[GIVEN RECORDS Boundary: Start]
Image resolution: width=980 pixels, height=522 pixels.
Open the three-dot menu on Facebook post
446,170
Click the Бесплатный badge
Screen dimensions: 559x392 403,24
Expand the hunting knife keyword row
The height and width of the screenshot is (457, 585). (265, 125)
[GIVEN RECORDS Boundary: End]
[GIVEN RECORDS Boundary: Start]
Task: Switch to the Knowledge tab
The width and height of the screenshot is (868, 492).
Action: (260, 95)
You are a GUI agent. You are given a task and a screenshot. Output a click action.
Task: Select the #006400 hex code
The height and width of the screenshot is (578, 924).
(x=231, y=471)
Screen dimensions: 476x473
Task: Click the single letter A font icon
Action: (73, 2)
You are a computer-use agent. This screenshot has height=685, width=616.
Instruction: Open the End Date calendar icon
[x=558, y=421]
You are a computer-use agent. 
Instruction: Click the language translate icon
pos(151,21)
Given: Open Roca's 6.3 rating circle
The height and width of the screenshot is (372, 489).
[GIVEN RECORDS Boundary: End]
PROBLEM TO SOLVE — Of all the entries above, repeat only the lines from the line that has "Instruction: Open the End Date calendar icon" to the line that has "The height and width of the screenshot is (372, 489).", both lines included, exactly.

OUTPUT OF THE TASK —
Instruction: Open the End Date calendar icon
[x=558, y=421]
You are a computer-use agent. 
Instruction: Click the language translate icon
pos(151,21)
Given: Open Roca's 6.3 rating circle
The height and width of the screenshot is (372, 489).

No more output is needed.